Leyenda de María del Salto

En las rocas que rodean La Fuencisla, las Peñas Grajeras, las voces más antiguas cuentan que quisieron despeñar a una mujer judía, Esther, acusada falsamente de adulterio. En ese momento, la joven confesó su fe cristiana y se encomendó a la Virgen, obrándose el milagro de alcanzar la tierra sin sufrir ningún daño. Tras el suceso, fue bautizada como María del Salto y se consagró al servicio de la Catedral de Segovia.

Leyenda del príncipe y la aya

El balcón central de la Sala de los Reyes muestra una cruz que rememora un suceso del que los siglos han cuajado dos versiones. La más legendaria cuenta que, estando el infante D. Pedro de Castilla, hijo de Enrique II el de las Mercedes, en el balcón en brazos de su aya, resbaló y cayó al vacío. El aya, atemorizada, se lanzó tras el niño. La versión histórica apunta que el infante, de 12 años, cayó mientras jugaba a la pelota con sus amigos.

Leyenda de la sala del cordón

Un cordón realza el techo de una de las salas principales del Alcázar. Según la tradición, el relieve fue encargado por la reina Violante como lección de humildad para su esposo Alfonso X el Sabio. Al parecer, su sabiduría y soberbia eran parejas, y llegó a afirmar que Dios hubiera hecho bien en pedirle consejo antes de crear el Universo. Fray Antonio de Segovia le suplicó que confesara su pecado, pero El Sabio, orgulloso, se negó. Entonces se desató una terrible tormenta, y un rayo atravesó las estancias reales, matando a varios cortesanos. Fue entonces cuando el monarca dio su brazo a torcer y cumplió su penitencia; su mujer aprovechó para encargar el friso, un amuleto encargado de calmar la habitual ira de su esposo.

Leyenda de la Fundación del Monasterio del Parral

Al fondo de la pina calle que desde el río conduce al Monasterio del Parral hay una lápida con esta inscripción: 'Traidor, no te valdrá tu traición pues si uno de los que te acompañan me cumple lo prometido, quedaremos iguales'. Al viajero pueden extrañarle los términos en que está redactada la inscripción en el camino que lleva a un recinto religioso. Cuentan que Juan de Pacheco, marqués de Villena y valido de Enrique IV, fue un hombre que, por su ambición, tuvo muchos enemigos y que uno estos le retó a duelo junto a la ermita de la Virgen del Parral. Bajó el de Villena el día ajustado y se encontró con que su enemigo estaba allí pero no solo, sino acompañado por dos hombres. Se sintió perdido, dirigió una plegaria al cielo y tuvo una reacción rápida, dirigiéndose a su rival con la frase grabada en la lápida.
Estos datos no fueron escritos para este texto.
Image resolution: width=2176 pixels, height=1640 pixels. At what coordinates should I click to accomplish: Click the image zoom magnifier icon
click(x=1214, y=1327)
Cada uno de los acompañantes pensó que era el otro quien se había vendido y combatieron entre ellos mientras el de Villena lo hacía con el retador, venciéndole. El marqués agradeció el haber salido bien de tan comprometido trance, transformando la humilde ermita en amplio y rico monasterio.

Leyenda del Corpus Christi

Frente a la entrada de la Iglesia de Corpus, un lienzo narra la leyenda de la profanación de una Hostia por los judíos. El sacristán de San Facundo entregó la custodia en la calle del Mal Consejo (todavía existente), y los judíos quisieron echarla en una gran caldera hirviente. En ese momento la Hostia empezó a volar por el aire y un terrible estallido provocó el hundimiento del edificio. Desde entonces, en desagravio , se celebra la Fiesta de la Catorcena, por las catorce parroquias que existían en la ciudad.
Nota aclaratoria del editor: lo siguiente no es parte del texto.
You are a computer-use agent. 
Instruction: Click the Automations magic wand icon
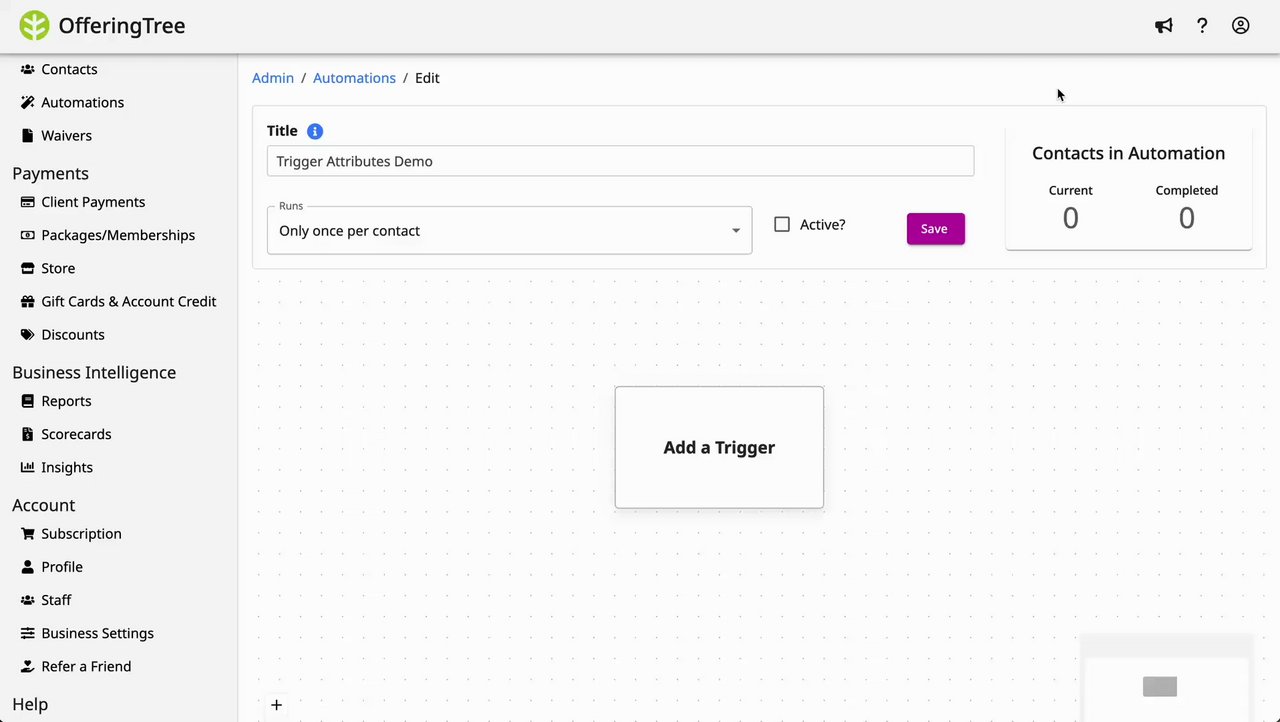pos(28,103)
Leyenda de la calle de Muerte y Vida

El nombre de la calle de Muerte y Vida recuerda un episodio ocurrido en tiempos de las Comunidades, cuando se acusó injustamente a un hombre de traición. Cuando le llevaban a prisión, una mujer que residía en la calle arengó a los captores, pidiendo la muerte del apresado y arrojando una soga desde su ventana. Finalmente, la prudencia prevaleció sobre la ira del populacho. La casa fue derribada, pero la ventana se conserva en el Museo Provincial.